_EXERCISE DATA_.

Content starts

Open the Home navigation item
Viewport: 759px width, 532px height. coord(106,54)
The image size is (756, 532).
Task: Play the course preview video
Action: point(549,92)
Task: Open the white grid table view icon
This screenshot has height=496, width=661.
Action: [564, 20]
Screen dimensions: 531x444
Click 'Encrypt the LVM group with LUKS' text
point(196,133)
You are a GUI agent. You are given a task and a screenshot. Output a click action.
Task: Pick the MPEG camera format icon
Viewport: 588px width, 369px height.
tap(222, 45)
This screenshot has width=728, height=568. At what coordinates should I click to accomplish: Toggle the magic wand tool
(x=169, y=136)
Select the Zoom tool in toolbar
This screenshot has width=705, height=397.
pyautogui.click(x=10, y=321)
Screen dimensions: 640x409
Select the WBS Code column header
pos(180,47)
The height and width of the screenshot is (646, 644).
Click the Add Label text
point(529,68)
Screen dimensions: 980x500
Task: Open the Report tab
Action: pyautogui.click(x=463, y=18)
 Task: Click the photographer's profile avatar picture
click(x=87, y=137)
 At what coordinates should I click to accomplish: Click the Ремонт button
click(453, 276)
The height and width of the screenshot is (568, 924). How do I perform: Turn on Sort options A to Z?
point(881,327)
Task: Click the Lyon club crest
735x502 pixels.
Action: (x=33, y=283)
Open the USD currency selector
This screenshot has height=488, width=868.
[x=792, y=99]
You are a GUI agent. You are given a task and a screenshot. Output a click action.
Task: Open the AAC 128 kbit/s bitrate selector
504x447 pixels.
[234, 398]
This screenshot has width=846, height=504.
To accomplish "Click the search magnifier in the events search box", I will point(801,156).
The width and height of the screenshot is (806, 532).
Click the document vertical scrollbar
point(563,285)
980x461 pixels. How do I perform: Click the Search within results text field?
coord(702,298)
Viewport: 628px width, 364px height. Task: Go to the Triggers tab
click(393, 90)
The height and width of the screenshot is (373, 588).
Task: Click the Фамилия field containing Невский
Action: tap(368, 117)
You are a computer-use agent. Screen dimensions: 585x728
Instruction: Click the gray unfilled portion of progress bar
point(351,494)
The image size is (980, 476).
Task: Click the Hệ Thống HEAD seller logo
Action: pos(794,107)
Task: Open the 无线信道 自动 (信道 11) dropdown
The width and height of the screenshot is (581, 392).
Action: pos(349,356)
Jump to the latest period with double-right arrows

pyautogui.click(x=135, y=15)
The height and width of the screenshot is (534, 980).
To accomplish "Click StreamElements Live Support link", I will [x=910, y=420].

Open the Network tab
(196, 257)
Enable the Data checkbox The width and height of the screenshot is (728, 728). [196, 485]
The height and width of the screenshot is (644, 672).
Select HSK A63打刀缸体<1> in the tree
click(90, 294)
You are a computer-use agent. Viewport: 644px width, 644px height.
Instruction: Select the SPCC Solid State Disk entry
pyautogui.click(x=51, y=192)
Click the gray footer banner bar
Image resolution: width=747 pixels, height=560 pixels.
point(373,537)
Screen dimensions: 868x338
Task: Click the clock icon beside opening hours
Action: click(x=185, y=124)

Content ends

_DIRECTIONS_. The answer is the lines above between the line holding "You are a computer-use agent. Screen" and the line holding "You are a computer-use agent. Viewport: 644px", inclusive, each written out exactly, and no others.

_REPLY TO THE EXERCISE_.
You are a computer-use agent. Screen dimensions: 585x728
Instruction: Click the gray unfilled portion of progress bar
point(351,494)
The image size is (980, 476).
Task: Click the Hệ Thống HEAD seller logo
Action: pos(794,107)
Task: Open the 无线信道 自动 (信道 11) dropdown
The width and height of the screenshot is (581, 392).
Action: pos(349,356)
Jump to the latest period with double-right arrows

pyautogui.click(x=135, y=15)
The height and width of the screenshot is (534, 980).
To accomplish "Click StreamElements Live Support link", I will [x=910, y=420].

Open the Network tab
(196, 257)
Enable the Data checkbox The width and height of the screenshot is (728, 728). [196, 485]
The height and width of the screenshot is (644, 672).
Select HSK A63打刀缸体<1> in the tree
click(90, 294)
You are a computer-use agent. Viewport: 644px width, 644px height.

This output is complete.